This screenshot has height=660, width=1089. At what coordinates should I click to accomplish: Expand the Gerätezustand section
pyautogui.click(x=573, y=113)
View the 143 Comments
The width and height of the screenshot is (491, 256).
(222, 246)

-=-=-=-=-

▶ ABOUT THIS TASK
The response must restate every entry word for word.

▶ REPLY TO THE EXERCISE
This screenshot has height=660, width=1089. At what coordinates should I click to accomplish: Expand the Gerätezustand section
pyautogui.click(x=573, y=113)
View the 143 Comments
The width and height of the screenshot is (491, 256).
(222, 246)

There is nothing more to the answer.